CURF 3: One Project Ends, Another Begins

Throughout the last three months of work on my Chancellor’s Undergraduate Research Fellowship project, my understanding of bioethics as an interdisciplinary field has expanded remarkably. I began the semester planning to investigate the specific, controversial case of neonatal euthanasia as a microcosm of ethical debate about a right to life and a right to die in a clinical context. I intended to build outward from existing literature analyzing the Netherlands’ Groningen Protocol to examine a European-American philosophical divide and elucidate the modification of larger, ‘traditional’ bioethics questions–such as consent and autonomy–in this unique clinical context. However, I soon realized the opportunities for integration of multiple disciplinary perspectives. With an interest in legal philosophy’s approach to similar questions, I turned to the Supreme Court’s Fourteenth Amendment jurisprudence in Washington v. Glucksberg and Vacco v. Quill. This pair of cases, decided in 1997, offers a window into the Equal Protection and Due Process Clauses, as applied to physician-assisted suicide. A more well-known series of Court rulings–Griswold, Roe, Casey, and Dobbs–may also offer insight into issues of euthanasia, and I hope to engage with these rulings in the coming months. Turning to historical perspectives, I examined natural rights discourse and found a wellspring of fascinating works to inform consideration of the modern clinical context. From Aquinas and Locke to Hobbes and Rousseau, this rich philosophical tradition is the lens through which I hope to pursue future stages of my research in the coming year.

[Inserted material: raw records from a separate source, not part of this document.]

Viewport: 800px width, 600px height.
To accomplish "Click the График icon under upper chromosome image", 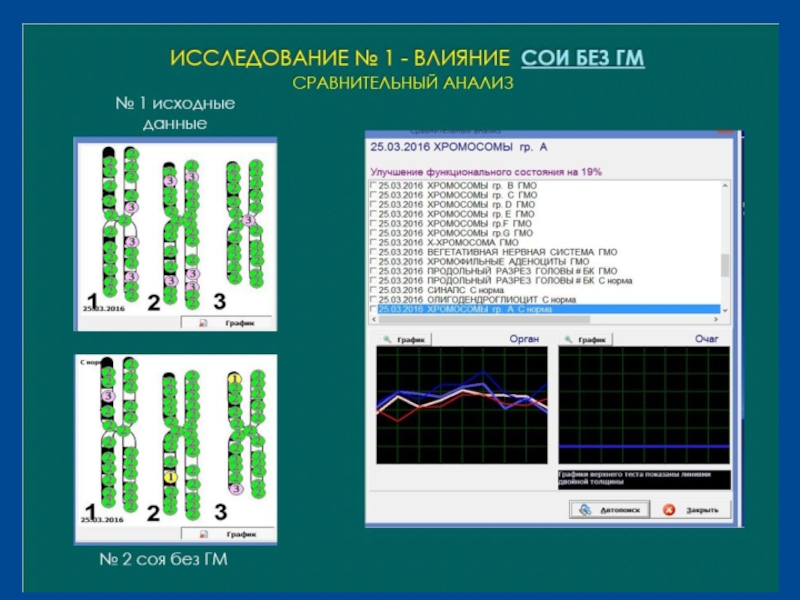I will [203, 323].
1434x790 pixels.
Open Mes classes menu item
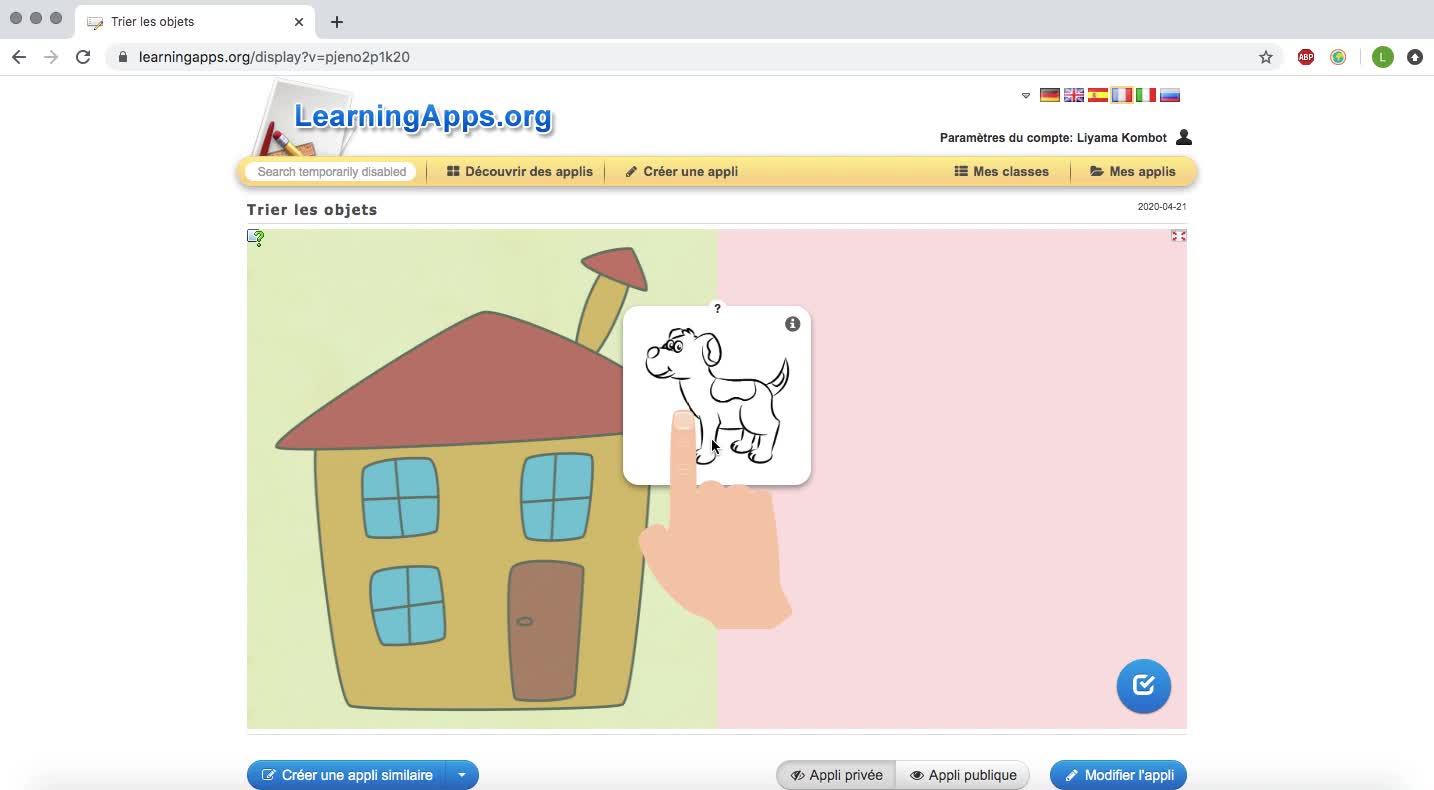click(x=1001, y=172)
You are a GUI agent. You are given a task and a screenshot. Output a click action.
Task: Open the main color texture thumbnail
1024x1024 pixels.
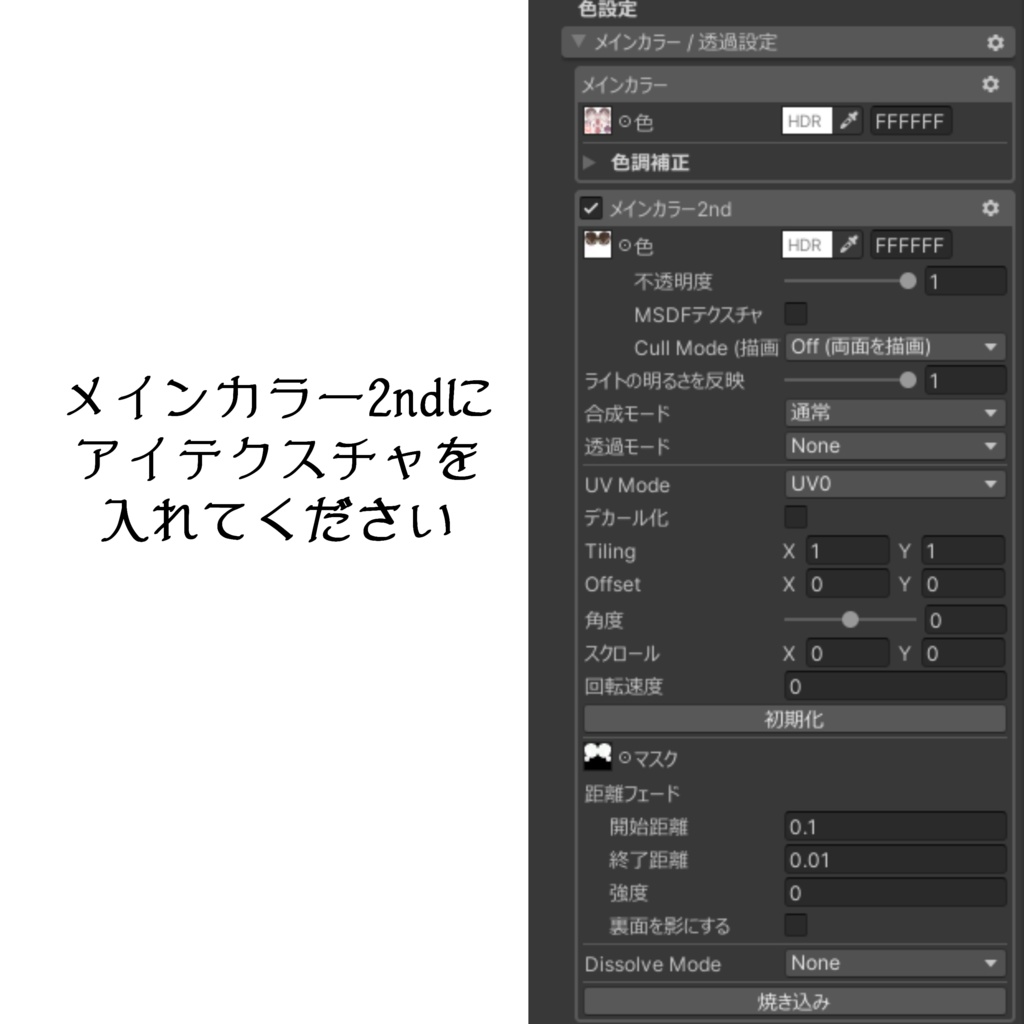[x=596, y=120]
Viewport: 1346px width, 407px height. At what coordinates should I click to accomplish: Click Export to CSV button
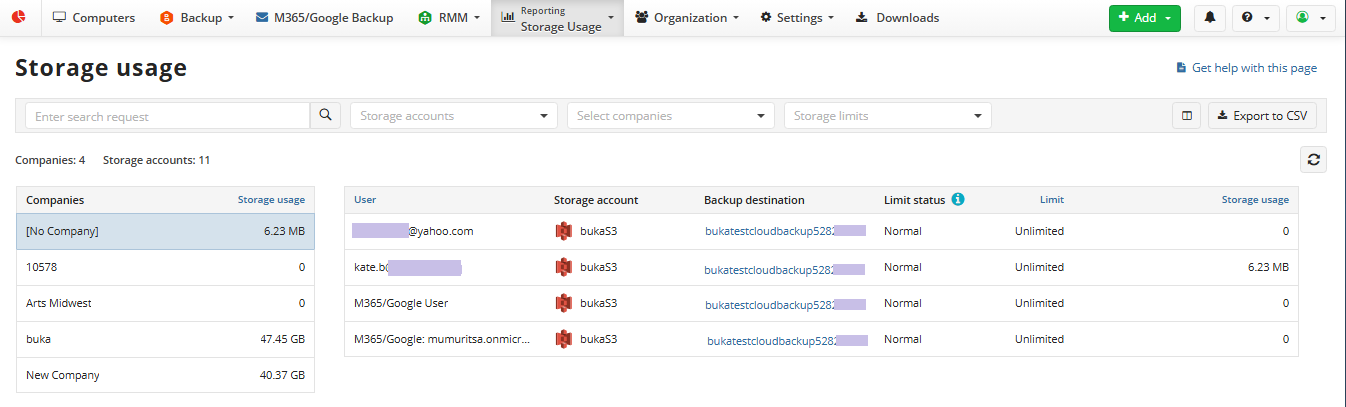click(1262, 116)
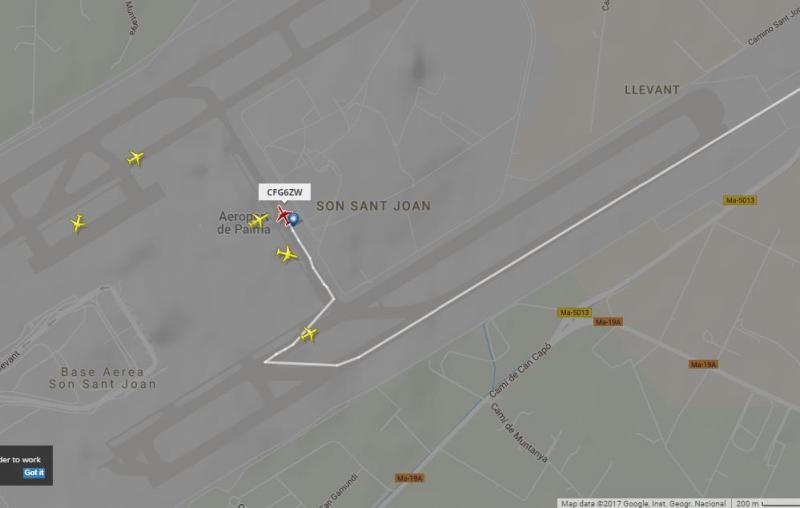The image size is (800, 508).
Task: Click the Ma-19A badge at far right
Action: click(x=704, y=364)
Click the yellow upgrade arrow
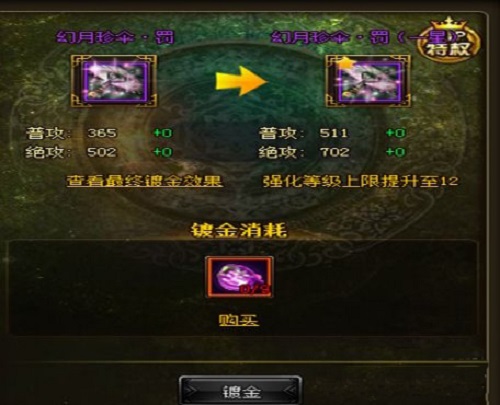Screen dimensions: 500x405 pyautogui.click(x=241, y=81)
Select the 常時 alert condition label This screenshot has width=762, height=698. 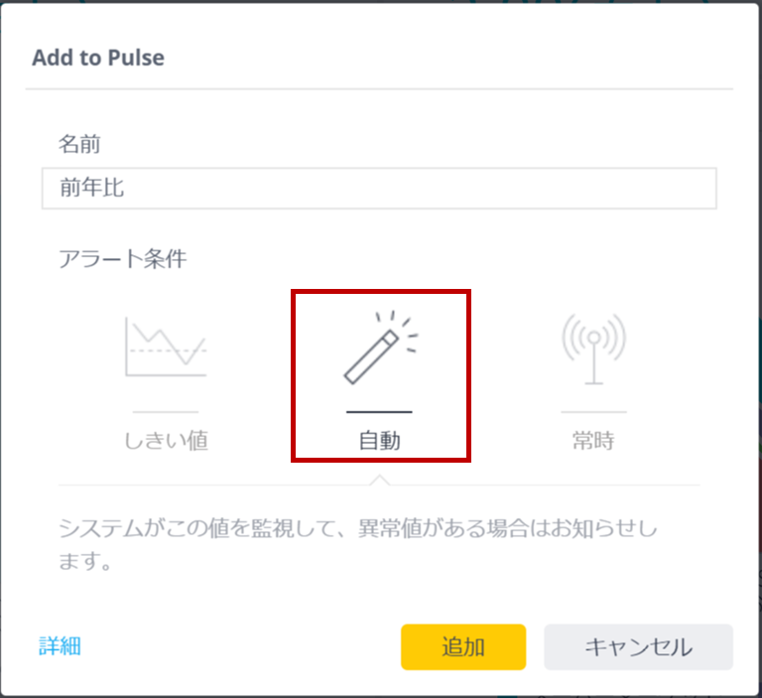point(593,441)
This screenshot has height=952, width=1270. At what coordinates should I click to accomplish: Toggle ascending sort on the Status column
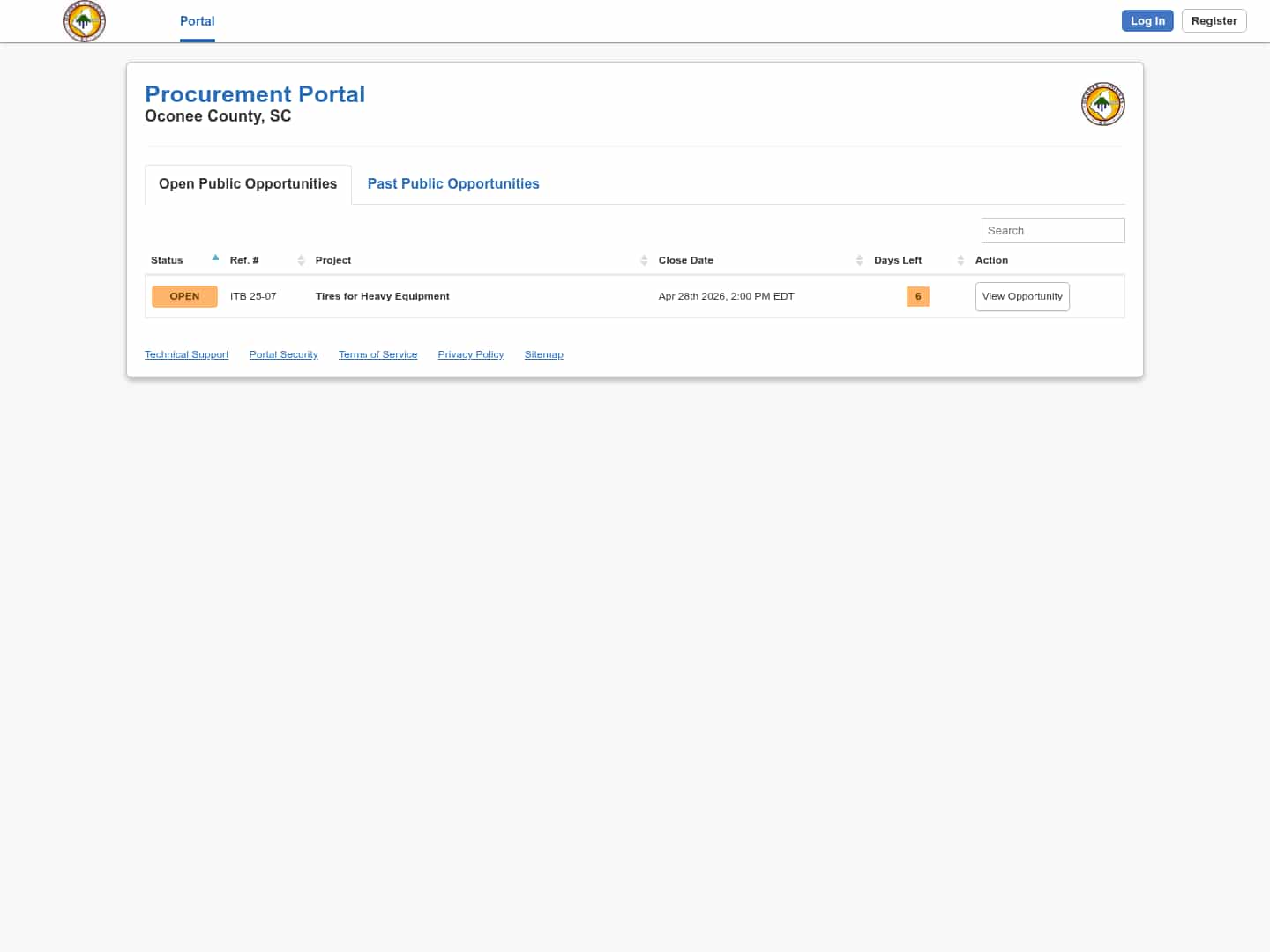(x=215, y=257)
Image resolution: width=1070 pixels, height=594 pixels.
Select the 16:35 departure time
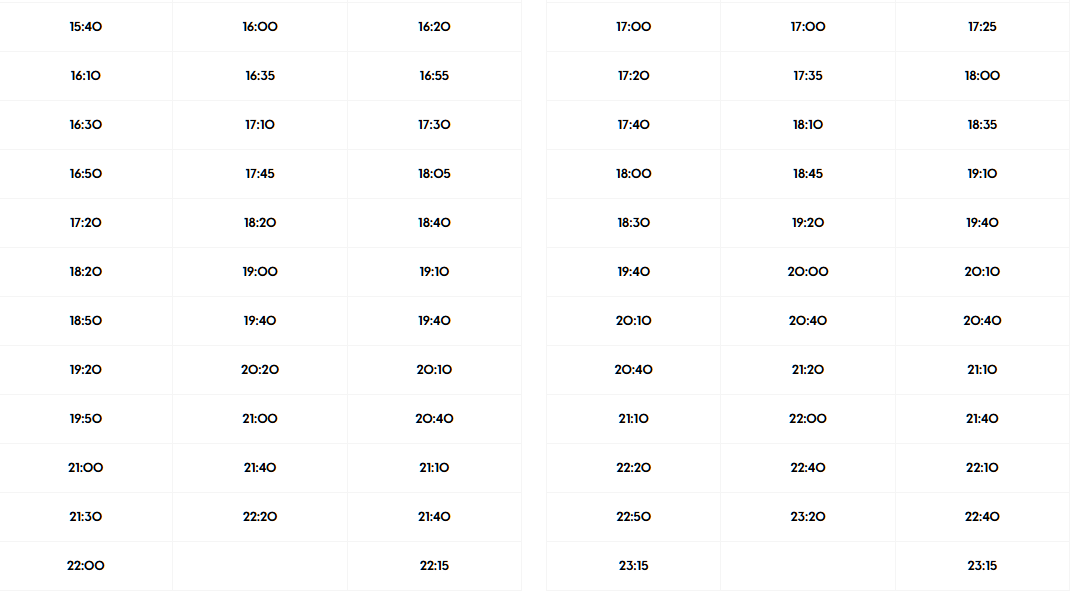[x=260, y=76]
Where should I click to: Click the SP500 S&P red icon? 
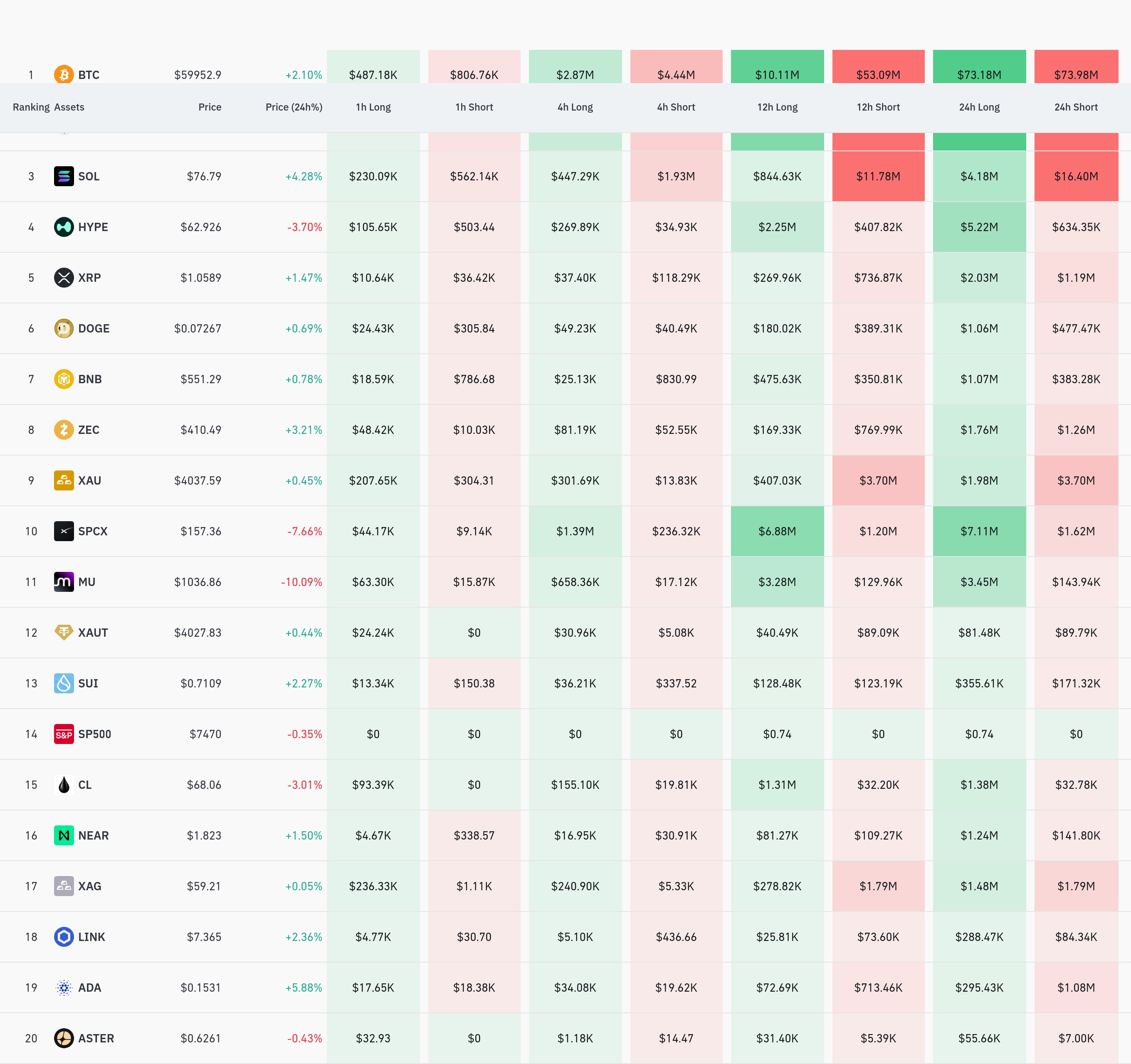[64, 734]
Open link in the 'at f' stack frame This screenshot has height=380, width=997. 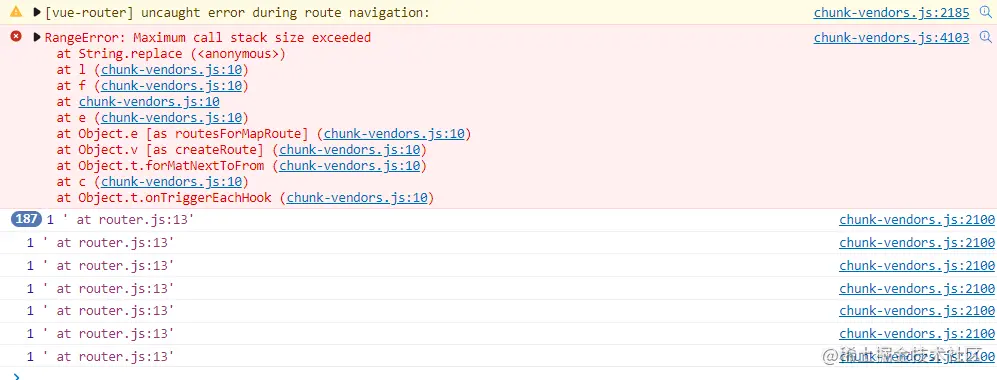(172, 86)
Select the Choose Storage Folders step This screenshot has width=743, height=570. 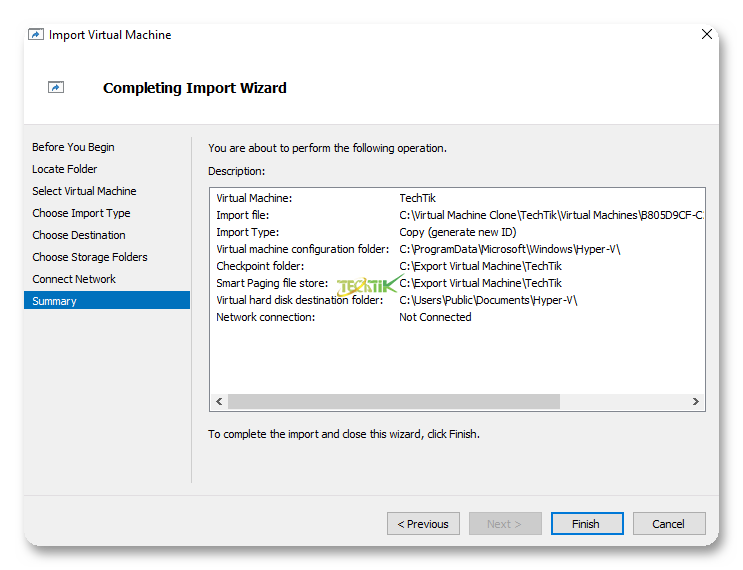pos(89,257)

In addition to incorporating interdisciplinary perspectives into my bioethics research, I have also found unexpected connections between this research and my academic coursework this semester. In my Honors Neurophysiology course, our weekly journal club sessions often focus on literature related to specific channelopathies or neuromuscular diseases. These discussions have catalyzed consideration of the bioethics of gene therapies and other interventions at the level of the very language of life. My Philosophy of Neuroscience course has discussed the discrepancy between public perception and expert perception of various clinical tests or imaging studies, such as functional MRI. These debates emphasize the importance of analyzing not only the bioethics of a specific clinical procedure but also the communicative physician-patient relationship, working toward a common understanding of a medical procedure. The role of the physician as an educator is a major point of interest for me. In my Honors Intellectual Foundations of Capitalism course, I have pursued research about the changing telos of education in the last four centuries and have extended my study of natural rights to understand their application in the tradition of economic philosophy. Through my Ukrainian language studies, I have applied my philosophical work to the current military conflict to examine the physician’s bioethical responsibilities in a time of armed conflict. Each of these classes has allowed me to hone my bioethics research lens through unanticipated applications and has given me the opportunity to contribute to academic discourse in other fields with my background in bioethics.

The next two steps for my research are applying for official B.Phil. candidacy and pursuing full-time thesis work through this summer’s Brackenridge Fellowship. I have waited until now to officially submit my application for B.Phil. candidacy because I expected that the Chancellor’s Undergraduate Research Fellowship would help me define the specific direction of my thesis. It certainly has, and now I am ready to propose the natural rights-focused scholarship I hope to pursue in my senior year. The next stage of my research will be supported by the Brackenridge Fellowship. I am incredibly excited to engage in further bioethics scholarship–which is interdisciplinary by nature–in this intentional interdisciplinary community. I will use the case study of neonatal euthanasia that I have developed in the past three months to investigate other ‘life and death’ clinical ethics fields, including non-neonatal pediatric euthanasia, adult euthanasia, physician-assisted suicide, and palliative care. I will consider how the various levels of autonomy, consent, physician responsibility, and beneficence in each context inform the philosophical treatment of the clinical practice. By comparative analysis of these clinical contexts, juxtaposed both with the neonatal euthanasia case study and with each other, I hope to elucidate the overarching ethical posture toward ‘life and death’ interventions accepted by modern healthcare providers.

The Ukrainian Nationality Room, in the Cathedral of Learning, where I enjoy working on both my Ukrainian language studies and my CURF research!